Tim Paquette, the Assistant Director of Counseling and Consultation Services, says that stress is evident when students aren’t sleeping well, eating on regular basis and are unable to concentrate.

A step to diffuse stress is to be committed to a regular schedule of eating and sleeping. It’s also important to be taking care of your physical and social health by exercising and spending time with friends.

This holistic approach to improving your mental health starts with knowing your limits and recognizing when you’ve reached them.

An unconventional way to reduce stress in your life is through mindful meditation. It involves consciously choosing to slow down and focus on the present by drawing your attention to your breath.

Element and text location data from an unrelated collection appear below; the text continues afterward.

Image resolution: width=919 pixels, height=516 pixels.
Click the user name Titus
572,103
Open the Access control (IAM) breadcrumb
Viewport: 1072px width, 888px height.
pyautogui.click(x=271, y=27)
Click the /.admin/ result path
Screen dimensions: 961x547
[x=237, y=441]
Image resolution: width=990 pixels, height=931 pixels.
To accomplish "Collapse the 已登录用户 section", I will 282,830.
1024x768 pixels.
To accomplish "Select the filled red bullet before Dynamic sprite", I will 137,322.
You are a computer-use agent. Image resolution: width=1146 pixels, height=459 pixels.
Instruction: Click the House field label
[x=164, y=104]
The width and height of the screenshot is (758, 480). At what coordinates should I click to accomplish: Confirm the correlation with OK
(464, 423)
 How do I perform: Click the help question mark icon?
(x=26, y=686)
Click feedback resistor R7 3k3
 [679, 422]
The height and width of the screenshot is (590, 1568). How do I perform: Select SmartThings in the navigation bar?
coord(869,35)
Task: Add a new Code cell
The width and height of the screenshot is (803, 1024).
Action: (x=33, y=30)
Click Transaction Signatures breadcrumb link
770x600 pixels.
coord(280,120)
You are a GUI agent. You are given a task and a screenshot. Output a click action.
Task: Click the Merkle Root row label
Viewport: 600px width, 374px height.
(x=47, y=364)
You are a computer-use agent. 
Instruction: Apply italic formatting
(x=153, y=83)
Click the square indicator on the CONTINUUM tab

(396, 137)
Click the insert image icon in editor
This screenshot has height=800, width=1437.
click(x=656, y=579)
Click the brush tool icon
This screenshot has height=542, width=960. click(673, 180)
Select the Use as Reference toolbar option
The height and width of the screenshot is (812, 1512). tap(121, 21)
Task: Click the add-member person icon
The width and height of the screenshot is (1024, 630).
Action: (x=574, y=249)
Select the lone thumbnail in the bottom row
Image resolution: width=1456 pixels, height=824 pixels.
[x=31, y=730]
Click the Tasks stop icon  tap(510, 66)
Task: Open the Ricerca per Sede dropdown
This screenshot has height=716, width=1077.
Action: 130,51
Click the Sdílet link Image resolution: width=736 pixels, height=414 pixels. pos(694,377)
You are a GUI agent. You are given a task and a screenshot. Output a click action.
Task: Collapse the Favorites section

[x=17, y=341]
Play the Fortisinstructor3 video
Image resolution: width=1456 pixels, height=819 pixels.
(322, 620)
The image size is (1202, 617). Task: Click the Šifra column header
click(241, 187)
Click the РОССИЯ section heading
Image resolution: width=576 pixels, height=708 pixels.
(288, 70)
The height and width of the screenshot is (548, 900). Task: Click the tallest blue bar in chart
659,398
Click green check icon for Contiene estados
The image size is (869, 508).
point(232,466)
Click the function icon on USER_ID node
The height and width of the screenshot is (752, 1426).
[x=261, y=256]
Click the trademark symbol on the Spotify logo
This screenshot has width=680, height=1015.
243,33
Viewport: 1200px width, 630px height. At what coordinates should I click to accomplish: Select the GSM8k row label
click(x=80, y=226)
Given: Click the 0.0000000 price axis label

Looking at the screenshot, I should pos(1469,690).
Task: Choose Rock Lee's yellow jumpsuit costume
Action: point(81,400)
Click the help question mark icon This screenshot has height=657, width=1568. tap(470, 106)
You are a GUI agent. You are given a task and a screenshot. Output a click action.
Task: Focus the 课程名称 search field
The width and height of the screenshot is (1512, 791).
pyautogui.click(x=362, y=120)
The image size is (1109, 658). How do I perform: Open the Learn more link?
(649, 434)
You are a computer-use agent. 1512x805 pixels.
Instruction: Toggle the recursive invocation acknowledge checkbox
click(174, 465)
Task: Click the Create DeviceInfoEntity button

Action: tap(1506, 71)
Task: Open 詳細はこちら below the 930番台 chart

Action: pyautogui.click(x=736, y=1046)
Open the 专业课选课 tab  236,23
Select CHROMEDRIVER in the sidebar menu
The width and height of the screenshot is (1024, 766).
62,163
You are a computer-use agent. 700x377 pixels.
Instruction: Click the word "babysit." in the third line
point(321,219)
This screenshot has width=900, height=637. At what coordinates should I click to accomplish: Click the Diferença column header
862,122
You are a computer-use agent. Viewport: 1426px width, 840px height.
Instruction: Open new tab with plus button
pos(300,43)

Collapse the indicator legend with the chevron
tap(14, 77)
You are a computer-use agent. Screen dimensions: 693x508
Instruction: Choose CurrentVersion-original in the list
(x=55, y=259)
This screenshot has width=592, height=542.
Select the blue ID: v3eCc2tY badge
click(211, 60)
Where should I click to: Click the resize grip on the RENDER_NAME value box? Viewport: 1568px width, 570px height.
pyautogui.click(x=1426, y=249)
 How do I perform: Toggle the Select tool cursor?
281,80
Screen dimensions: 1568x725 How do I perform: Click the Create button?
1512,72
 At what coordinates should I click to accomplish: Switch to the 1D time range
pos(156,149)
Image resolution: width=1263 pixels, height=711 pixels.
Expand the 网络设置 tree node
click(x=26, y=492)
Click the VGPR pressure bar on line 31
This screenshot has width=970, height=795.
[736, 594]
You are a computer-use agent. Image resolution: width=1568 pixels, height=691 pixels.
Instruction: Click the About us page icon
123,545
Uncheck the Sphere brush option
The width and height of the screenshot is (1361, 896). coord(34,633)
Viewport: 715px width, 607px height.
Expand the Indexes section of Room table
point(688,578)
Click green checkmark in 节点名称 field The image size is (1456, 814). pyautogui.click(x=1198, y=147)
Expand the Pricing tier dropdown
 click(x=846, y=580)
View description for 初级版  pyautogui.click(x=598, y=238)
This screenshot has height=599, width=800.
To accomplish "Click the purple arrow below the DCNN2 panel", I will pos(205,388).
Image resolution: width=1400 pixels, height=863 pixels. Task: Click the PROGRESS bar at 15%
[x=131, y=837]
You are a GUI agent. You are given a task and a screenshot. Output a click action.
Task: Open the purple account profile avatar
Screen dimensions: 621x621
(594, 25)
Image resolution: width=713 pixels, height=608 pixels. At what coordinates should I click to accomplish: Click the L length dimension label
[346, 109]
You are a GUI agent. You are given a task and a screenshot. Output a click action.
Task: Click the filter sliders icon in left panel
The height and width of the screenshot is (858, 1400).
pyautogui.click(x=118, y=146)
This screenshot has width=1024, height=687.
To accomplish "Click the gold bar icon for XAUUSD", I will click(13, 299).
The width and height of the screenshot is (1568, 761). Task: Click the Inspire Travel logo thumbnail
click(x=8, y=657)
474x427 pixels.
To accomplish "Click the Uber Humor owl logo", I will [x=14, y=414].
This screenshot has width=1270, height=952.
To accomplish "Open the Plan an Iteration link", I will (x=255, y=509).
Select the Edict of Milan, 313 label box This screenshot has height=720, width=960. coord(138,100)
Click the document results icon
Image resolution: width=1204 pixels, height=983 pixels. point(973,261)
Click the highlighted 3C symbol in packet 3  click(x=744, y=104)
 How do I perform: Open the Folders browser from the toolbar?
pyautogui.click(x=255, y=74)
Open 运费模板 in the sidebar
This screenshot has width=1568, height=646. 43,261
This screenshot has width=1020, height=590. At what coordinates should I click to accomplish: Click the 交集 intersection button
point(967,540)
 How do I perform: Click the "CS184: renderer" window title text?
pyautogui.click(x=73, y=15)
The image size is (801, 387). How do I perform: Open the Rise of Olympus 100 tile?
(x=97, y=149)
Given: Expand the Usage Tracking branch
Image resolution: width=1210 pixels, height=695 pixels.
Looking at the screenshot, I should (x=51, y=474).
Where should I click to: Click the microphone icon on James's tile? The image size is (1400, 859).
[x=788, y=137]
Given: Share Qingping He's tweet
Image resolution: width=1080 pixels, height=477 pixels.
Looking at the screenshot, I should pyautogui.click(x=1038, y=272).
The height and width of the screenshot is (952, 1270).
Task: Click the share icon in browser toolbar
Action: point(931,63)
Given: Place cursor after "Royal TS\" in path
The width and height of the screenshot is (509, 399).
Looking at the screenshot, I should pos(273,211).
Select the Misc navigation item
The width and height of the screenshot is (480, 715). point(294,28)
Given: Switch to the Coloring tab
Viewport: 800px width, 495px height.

This rejuvenating type of mediation can help you set your priorities and manage stress. The Gender and Sexuality Resource Center (GSRC) and RecWell have group meditation during their Mindful Mondays at 5 p.m. in the GSRC conference room.

Part of dealing with stress is recognizing the impact of how your spend your time. While social media is an opportunity to keep up with long-distance friendships and laugh, there is a potential for negativity.

Students can get caught up in FOMO, or fear of missing out, which creates a dangerous cycle of obsession. Despite the connectivity social media can give us, it’s a poor substitute for having a face to face conversation.

It’s beneficial to not only recognize the effects of your actions and your feelings, but to be able to express them to another person. Deep, interpersonal conversations with a supportive friend can help you to figure out how to react to situations and talk through your stress.

NIU has a resource for stressed out students through Counseling and Consultation Services. Based on answers to a short questionnaire, students can be paired with someone from a diverse staff of psychologists, social workers and counselors, or placed in a group therapy setting.

The initial consultation is as “student friendly as possible,” Paquette said. There’s no need to call in advance. Walk-ins are welcome at Counseling and Consultation Services Monday through Friday from 8 a.m. to 4:30 p.m.

Taking the first step to diffuse stress is important, but so is being consistent. Even when life gets busy, prioritize setting aside time for self-reflection to stop the stress from becoming overwhelming.